= And/or alternative space =

Art gallery in Seattle, Washington, US

The and/or alternative space was an exhibition, project, and performance space founded by Anne Focke in Seattle, Washington. The first alternative art exhibition and performance space in the Pacific Northwest, and/or was located at 1523 Tenth Avenue in Capitol Hill, and included an art library, a video editing and viewing facility, and an electronic music facility.

==History==
and/or was organized by Anne Focke in 1974 to provide an alternative space for performances, exhibitions, and other experimental art forms that could not be seen otherwise. Its founding group included Focke, Norie Sato, David Mahler, Burt Garner, and Annie Grosshans. In 1981, the space evolved into an umbrella organization with four programs: the NX Library, a center for contemporary arts materials with a focus on periodicals; Soundwork, a composer-oriented new music organization; the Philo T. Farnsworth Memorial Video Editing Facility for artists and independent producers; and Spar, an arts magazine which collapsed soon afterward.

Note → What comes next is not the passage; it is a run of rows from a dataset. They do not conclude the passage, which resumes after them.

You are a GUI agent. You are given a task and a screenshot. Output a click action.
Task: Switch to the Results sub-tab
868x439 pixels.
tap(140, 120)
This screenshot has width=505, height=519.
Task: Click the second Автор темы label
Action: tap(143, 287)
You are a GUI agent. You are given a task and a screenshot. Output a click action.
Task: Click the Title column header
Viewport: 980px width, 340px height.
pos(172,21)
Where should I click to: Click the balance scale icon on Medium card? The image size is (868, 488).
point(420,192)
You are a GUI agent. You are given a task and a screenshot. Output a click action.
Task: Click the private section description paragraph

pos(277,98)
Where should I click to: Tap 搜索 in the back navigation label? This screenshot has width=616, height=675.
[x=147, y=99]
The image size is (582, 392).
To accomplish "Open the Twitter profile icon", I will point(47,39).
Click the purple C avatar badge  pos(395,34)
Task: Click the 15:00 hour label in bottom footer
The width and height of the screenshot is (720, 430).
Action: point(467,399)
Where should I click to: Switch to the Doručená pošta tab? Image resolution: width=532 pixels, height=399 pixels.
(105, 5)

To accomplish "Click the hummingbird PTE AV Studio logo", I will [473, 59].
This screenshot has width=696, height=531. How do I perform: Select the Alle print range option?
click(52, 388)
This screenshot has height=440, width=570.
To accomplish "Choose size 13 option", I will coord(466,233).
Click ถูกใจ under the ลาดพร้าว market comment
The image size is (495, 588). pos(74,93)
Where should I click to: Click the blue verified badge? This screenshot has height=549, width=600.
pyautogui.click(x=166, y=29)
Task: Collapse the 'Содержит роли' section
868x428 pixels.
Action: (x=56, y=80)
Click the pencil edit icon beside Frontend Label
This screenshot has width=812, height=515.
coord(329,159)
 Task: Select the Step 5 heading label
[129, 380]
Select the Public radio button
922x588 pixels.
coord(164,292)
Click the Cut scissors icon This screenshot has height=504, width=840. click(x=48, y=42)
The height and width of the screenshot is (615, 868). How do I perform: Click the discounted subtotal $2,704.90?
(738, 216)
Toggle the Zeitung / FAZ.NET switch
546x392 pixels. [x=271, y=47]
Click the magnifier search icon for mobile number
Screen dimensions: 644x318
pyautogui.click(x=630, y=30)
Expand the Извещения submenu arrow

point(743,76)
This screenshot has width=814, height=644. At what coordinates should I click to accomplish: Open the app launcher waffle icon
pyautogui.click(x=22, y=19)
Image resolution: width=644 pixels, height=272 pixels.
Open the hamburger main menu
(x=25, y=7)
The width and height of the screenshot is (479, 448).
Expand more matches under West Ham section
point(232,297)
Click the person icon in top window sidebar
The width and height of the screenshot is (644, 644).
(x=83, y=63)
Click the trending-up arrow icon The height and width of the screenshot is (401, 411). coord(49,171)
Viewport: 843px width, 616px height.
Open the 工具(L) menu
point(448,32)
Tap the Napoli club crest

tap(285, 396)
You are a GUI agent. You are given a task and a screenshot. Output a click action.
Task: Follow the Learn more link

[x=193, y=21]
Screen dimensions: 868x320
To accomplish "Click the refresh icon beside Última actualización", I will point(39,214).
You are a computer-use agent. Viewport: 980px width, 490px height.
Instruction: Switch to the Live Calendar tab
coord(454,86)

In October 1984, and/or was discontinued by its board of directors, who spun off its programs into four independent organizations: Artech, an art handling company; Artist Trust, a funding organization for artists; Center on Contemporary Art (CoCA) an exhibition venue; and the 911 Media Arts Center supporting new-media production and education. At its height in the late 1970s and/or was one of the major arts organizations in the Pacific Northwest with strong local and NEA funding and an national reputation for hosting top international artists, including Nam June Paik, George Maciunas, Meridith Monk, Laurie Anderson, Gary Hill, Martha Rosler, and Stuart Dempster, seeding a generation of contemporary artists in late-twentieth-century Seattle.